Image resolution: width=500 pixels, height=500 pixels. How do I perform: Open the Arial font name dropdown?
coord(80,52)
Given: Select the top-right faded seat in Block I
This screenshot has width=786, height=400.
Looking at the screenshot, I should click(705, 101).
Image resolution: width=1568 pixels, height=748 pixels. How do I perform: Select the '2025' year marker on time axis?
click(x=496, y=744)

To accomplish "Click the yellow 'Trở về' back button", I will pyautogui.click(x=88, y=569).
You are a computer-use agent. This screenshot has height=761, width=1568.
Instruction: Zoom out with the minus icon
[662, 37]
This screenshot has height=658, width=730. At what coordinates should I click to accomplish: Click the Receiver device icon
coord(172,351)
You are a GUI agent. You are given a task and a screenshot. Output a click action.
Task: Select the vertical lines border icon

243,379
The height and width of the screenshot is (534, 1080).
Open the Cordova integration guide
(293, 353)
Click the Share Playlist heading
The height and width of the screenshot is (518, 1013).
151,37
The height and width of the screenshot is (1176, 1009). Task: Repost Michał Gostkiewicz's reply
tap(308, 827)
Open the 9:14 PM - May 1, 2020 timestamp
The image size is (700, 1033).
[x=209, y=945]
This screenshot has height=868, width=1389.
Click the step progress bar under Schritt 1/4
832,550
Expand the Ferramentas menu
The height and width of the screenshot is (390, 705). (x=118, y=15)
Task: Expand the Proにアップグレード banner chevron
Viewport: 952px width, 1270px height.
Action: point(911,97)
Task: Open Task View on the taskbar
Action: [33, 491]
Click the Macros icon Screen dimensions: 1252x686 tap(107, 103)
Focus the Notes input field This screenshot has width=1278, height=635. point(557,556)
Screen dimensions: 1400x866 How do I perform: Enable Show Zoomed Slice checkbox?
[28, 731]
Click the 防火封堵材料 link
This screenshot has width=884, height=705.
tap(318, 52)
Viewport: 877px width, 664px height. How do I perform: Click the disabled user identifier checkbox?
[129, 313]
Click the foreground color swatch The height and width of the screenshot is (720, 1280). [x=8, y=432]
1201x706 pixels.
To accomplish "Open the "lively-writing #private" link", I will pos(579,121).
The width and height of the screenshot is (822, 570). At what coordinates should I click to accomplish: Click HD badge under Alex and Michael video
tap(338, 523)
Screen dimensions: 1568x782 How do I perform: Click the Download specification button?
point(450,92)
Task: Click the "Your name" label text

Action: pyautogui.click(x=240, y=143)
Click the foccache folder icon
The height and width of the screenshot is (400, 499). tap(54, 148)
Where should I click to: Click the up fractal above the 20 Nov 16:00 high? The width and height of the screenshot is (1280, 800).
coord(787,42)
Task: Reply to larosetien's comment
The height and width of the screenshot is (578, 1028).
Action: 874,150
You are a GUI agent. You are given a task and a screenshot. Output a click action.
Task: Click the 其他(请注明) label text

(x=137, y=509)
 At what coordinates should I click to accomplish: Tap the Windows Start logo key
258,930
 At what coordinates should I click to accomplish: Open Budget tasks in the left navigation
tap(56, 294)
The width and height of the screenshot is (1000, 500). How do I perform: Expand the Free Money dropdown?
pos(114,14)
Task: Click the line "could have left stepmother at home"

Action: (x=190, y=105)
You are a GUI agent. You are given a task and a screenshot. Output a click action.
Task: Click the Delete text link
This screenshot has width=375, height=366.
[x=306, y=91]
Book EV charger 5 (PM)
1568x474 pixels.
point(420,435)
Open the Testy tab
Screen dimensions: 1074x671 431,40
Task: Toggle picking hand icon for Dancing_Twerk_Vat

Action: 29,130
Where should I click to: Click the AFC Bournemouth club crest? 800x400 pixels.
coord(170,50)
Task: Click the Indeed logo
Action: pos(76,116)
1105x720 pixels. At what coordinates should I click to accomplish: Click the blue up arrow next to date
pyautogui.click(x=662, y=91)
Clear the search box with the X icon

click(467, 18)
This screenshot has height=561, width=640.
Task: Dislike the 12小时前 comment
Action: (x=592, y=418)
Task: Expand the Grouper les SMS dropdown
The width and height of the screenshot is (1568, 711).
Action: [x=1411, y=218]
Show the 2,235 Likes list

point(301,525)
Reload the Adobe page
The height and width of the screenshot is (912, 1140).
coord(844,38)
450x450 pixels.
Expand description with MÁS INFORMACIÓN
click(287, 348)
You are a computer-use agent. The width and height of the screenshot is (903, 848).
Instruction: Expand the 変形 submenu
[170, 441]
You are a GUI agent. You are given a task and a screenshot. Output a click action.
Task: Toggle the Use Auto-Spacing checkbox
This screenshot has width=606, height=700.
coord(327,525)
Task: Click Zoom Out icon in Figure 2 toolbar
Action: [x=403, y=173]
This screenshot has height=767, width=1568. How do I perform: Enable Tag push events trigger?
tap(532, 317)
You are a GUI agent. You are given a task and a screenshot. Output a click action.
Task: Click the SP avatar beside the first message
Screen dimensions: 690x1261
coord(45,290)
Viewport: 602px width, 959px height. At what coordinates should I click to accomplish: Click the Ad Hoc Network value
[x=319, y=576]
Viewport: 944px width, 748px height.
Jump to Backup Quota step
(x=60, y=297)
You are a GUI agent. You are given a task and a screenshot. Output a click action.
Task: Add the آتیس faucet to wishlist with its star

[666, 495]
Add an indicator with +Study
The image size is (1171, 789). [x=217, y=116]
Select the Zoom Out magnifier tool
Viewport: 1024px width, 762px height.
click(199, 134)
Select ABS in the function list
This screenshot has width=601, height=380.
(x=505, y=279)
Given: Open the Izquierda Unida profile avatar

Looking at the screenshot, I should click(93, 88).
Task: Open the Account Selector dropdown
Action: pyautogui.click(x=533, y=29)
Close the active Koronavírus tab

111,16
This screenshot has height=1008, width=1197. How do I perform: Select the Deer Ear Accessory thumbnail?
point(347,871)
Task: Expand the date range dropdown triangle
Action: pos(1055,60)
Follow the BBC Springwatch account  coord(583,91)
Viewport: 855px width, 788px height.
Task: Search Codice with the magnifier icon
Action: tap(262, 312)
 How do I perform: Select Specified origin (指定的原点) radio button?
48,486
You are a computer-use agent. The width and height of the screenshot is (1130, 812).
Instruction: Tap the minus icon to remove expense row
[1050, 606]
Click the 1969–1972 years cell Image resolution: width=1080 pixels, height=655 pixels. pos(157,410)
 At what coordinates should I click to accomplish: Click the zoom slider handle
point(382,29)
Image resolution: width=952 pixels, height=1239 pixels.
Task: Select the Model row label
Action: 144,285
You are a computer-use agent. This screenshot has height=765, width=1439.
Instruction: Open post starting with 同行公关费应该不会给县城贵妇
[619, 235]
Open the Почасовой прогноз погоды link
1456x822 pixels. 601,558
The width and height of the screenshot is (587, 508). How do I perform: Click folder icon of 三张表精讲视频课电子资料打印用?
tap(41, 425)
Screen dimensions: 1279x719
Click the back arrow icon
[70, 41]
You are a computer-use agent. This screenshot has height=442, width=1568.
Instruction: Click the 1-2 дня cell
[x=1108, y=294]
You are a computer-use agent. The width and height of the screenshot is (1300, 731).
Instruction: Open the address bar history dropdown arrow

..........

# THE PROBLEM
Line by line, transcribe the data exactly.

# EXERCISE SOLUTION
Image resolution: width=500 pixels, height=500 pixels. How do I perform: Open the Arial font name dropdown?
coord(80,52)
Given: Select the top-right faded seat in Block I
This screenshot has width=786, height=400.
Looking at the screenshot, I should click(705, 101).
Image resolution: width=1568 pixels, height=748 pixels. How do I perform: Select the '2025' year marker on time axis?
click(x=496, y=744)

To accomplish "Click the yellow 'Trở về' back button", I will pyautogui.click(x=88, y=569).
You are a computer-use agent. This screenshot has height=761, width=1568.
Instruction: Zoom out with the minus icon
[662, 37]
This screenshot has height=658, width=730. At what coordinates should I click to accomplish: Click the Receiver device icon
coord(172,351)
You are a GUI agent. You are given a task and a screenshot. Output a click action.
Task: Select the vertical lines border icon

243,379
The height and width of the screenshot is (534, 1080).
Open the Cordova integration guide
(293, 353)
Click the Share Playlist heading
The height and width of the screenshot is (518, 1013).
151,37
The height and width of the screenshot is (1176, 1009). Task: Repost Michał Gostkiewicz's reply
tap(308, 827)
Open the 9:14 PM - May 1, 2020 timestamp
The image size is (700, 1033).
[x=209, y=945]
This screenshot has height=868, width=1389.
Click the step progress bar under Schritt 1/4
832,550
Expand the Ferramentas menu
The height and width of the screenshot is (390, 705). (x=118, y=15)
Task: Expand the Proにアップグレード banner chevron
Viewport: 952px width, 1270px height.
Action: point(911,97)
Task: Open Task View on the taskbar
Action: [33, 491]
Click the Macros icon Screen dimensions: 1252x686 tap(107, 103)
Focus the Notes input field This screenshot has width=1278, height=635. point(557,556)
Screen dimensions: 1400x866 How do I perform: Enable Show Zoomed Slice checkbox?
[28, 731]
Click the 防火封堵材料 link
This screenshot has width=884, height=705.
tap(318, 52)
Viewport: 877px width, 664px height. How do I perform: Click the disabled user identifier checkbox?
[129, 313]
Click the foreground color swatch The height and width of the screenshot is (720, 1280). [x=8, y=432]
1201x706 pixels.
To accomplish "Open the "lively-writing #private" link", I will pos(579,121).
The width and height of the screenshot is (822, 570). At what coordinates should I click to accomplish: Click HD badge under Alex and Michael video
tap(338, 523)
Screen dimensions: 1568x782 How do I perform: Click the Download specification button?
point(450,92)
Task: Click the "Your name" label text

Action: pyautogui.click(x=240, y=143)
Click the foccache folder icon
The height and width of the screenshot is (400, 499). tap(54, 148)
Where should I click to: Click the up fractal above the 20 Nov 16:00 high? The width and height of the screenshot is (1280, 800).
coord(787,42)
Task: Reply to larosetien's comment
The height and width of the screenshot is (578, 1028).
Action: 874,150
You are a GUI agent. You are given a task and a screenshot. Output a click action.
Task: Click the 其他(请注明) label text

(x=137, y=509)
 At what coordinates should I click to accomplish: Tap the Windows Start logo key
258,930
 At what coordinates should I click to accomplish: Open Budget tasks in the left navigation
tap(56, 294)
The width and height of the screenshot is (1000, 500). How do I perform: Expand the Free Money dropdown?
pos(114,14)
Task: Click the line "could have left stepmother at home"

Action: (x=190, y=105)
You are a GUI agent. You are given a task and a screenshot. Output a click action.
Task: Click the Delete text link
This screenshot has width=375, height=366.
[x=306, y=91]
Book EV charger 5 (PM)
1568x474 pixels.
point(420,435)
Open the Testy tab
Screen dimensions: 1074x671 431,40
Task: Toggle picking hand icon for Dancing_Twerk_Vat

Action: 29,130
Where should I click to: Click the AFC Bournemouth club crest? 800x400 pixels.
coord(170,50)
Task: Click the Indeed logo
Action: pos(76,116)
1105x720 pixels. At what coordinates should I click to accomplish: Click the blue up arrow next to date
pyautogui.click(x=662, y=91)
Clear the search box with the X icon

click(467, 18)
This screenshot has height=561, width=640.
Task: Dislike the 12小时前 comment
Action: (x=592, y=418)
Task: Expand the Grouper les SMS dropdown
The width and height of the screenshot is (1568, 711).
Action: [x=1411, y=218]
Show the 2,235 Likes list

point(301,525)
Reload the Adobe page
The height and width of the screenshot is (912, 1140).
coord(844,38)
450x450 pixels.
Expand description with MÁS INFORMACIÓN
click(287, 348)
You are a computer-use agent. The width and height of the screenshot is (903, 848).
Instruction: Expand the 変形 submenu
[170, 441]
You are a GUI agent. You are given a task and a screenshot. Output a click action.
Task: Toggle the Use Auto-Spacing checkbox
This screenshot has width=606, height=700.
coord(327,525)
Task: Click Zoom Out icon in Figure 2 toolbar
Action: [x=403, y=173]
This screenshot has height=767, width=1568. How do I perform: Enable Tag push events trigger?
tap(532, 317)
You are a GUI agent. You are given a task and a screenshot. Output a click action.
Task: Click the SP avatar beside the first message
Screen dimensions: 690x1261
coord(45,290)
Viewport: 602px width, 959px height. At what coordinates should I click to accomplish: Click the Ad Hoc Network value
[x=319, y=576]
Viewport: 944px width, 748px height.
Jump to Backup Quota step
(x=60, y=297)
You are a GUI agent. You are given a task and a screenshot. Output a click action.
Task: Add the آتیس faucet to wishlist with its star

[666, 495]
Add an indicator with +Study
The image size is (1171, 789). [x=217, y=116]
Select the Zoom Out magnifier tool
Viewport: 1024px width, 762px height.
click(199, 134)
Select ABS in the function list
This screenshot has width=601, height=380.
(x=505, y=279)
Given: Open the Izquierda Unida profile avatar

Looking at the screenshot, I should click(93, 88).
Task: Open the Account Selector dropdown
Action: pyautogui.click(x=533, y=29)
Close the active Koronavírus tab

111,16
This screenshot has height=1008, width=1197. How do I perform: Select the Deer Ear Accessory thumbnail?
point(347,871)
Task: Expand the date range dropdown triangle
Action: pos(1055,60)
Follow the BBC Springwatch account  coord(583,91)
Viewport: 855px width, 788px height.
Task: Search Codice with the magnifier icon
Action: tap(262, 312)
 How do I perform: Select Specified origin (指定的原点) radio button?
48,486
You are a computer-use agent. The width and height of the screenshot is (1130, 812).
Instruction: Tap the minus icon to remove expense row
[1050, 606]
Click the 1969–1972 years cell Image resolution: width=1080 pixels, height=655 pixels. pos(157,410)
 At what coordinates should I click to accomplish: Click the zoom slider handle
point(382,29)
Image resolution: width=952 pixels, height=1239 pixels.
Task: Select the Model row label
Action: 144,285
You are a computer-use agent. This screenshot has height=765, width=1439.
Instruction: Open post starting with 同行公关费应该不会给县城贵妇
[619, 235]
Open the Почасовой прогноз погоды link
1456x822 pixels. 601,558
The width and height of the screenshot is (587, 508). How do I perform: Click folder icon of 三张表精讲视频课电子资料打印用?
tap(41, 425)
Screen dimensions: 1279x719
Click the back arrow icon
[70, 41]
You are a computer-use agent. This screenshot has height=442, width=1568.
Instruction: Click the 1-2 дня cell
[x=1108, y=294]
You are a computer-use agent. The width and height of the screenshot is (1300, 731).
Instruction: Open the address bar history dropdown arrow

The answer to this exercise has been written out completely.